Los objetivos acordados con los acreedores griegos de la Eurozona se han superado, y por un amplio margen, desde 2015. Una parte importante de la mejora fiscal se debe a las medidas estructurales adoptadas durante el tercer programa de ajuste que finalizó en agosto de 2018, incluidas importantes reformas de las pensiones (hasta trece veces se han recortado las pensiones) y el sistema sanitario, así como a los esfuerzos por contener la masa salarial del sector público y el empleo que le han repercutido en fuertes movilizaciones.

Una contribución importante a los resultados presupuestarios globales ha sido la de la factura de intereses, que ha disminuido en más de un 16% desde 2015, gracias a las medidas de alivio de la deuda concedidas por la zona del euro. Incluso suponiendo que en el futuro se consiga financiación de mercado a tipos de interés más elevados, la factura de intereses se mantendrá prácticamente estable en los próximos años en torno al 3% del PIB.

La otra herencia… Una gigantesca deuda que hay que hacer frente

El gran problema que arrastra Grecia es su deuda pública… Tsipras deja el Gobierno con una deuda pública del 181% sobre el PIB. No obstante, como mínimo no se ha desbocado durante los años de su mandato y se espera que disminuya hasta el 168,9% del PIB en 2020 debido a la recuperación del crecimiento y a los elevados superávit primarios.

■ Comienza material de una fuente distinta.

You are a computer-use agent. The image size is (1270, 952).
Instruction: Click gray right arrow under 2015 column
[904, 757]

Los acreedores acordaron financiación vía un paquete que ampliaba tanto el plazo medio de vencimiento de los préstamos del Fondo Europeo de Estabilidad Financiera (la mayor parte de la financiación de Grecia en la zona del euro, que asciende a cerca de 131.000 millones de euros, es decir, el 70% del PIB) como el período de gracia de los intereses adeudados en diez años. Grecia sólo tendrá que empezar a pagar los préstamos de la en 2033.

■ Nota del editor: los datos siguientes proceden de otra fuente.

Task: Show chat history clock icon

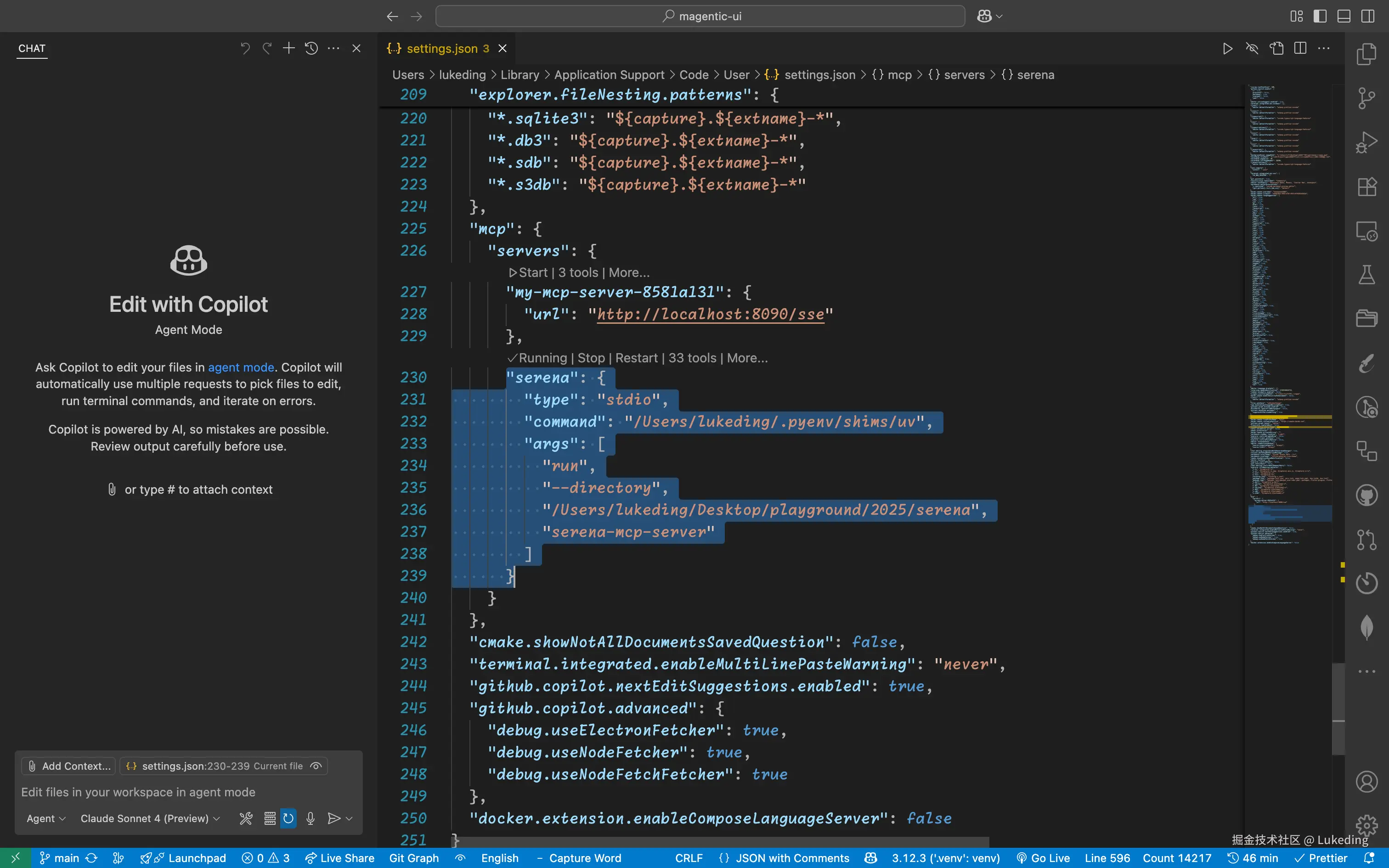Action: pos(311,48)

Este paquete, junto con el mantenimiento de unos sólidos resultados fiscales, garantizará que las necesidades brutas de financiación de Grecia sean bajas en los próximos años, en torno al 10% del PIB hasta 2032. Además, los acreedores de la Eurozona se comprometieron a revisar de nuevo el perfil de la deuda de Grecia en 2032 y a proporcionar un alivio adicional en caso necesario (siempre que Grecia siga cumpliendo sus compromisos). Ningún otro soberano se beneficia de niveles similares de apoyo.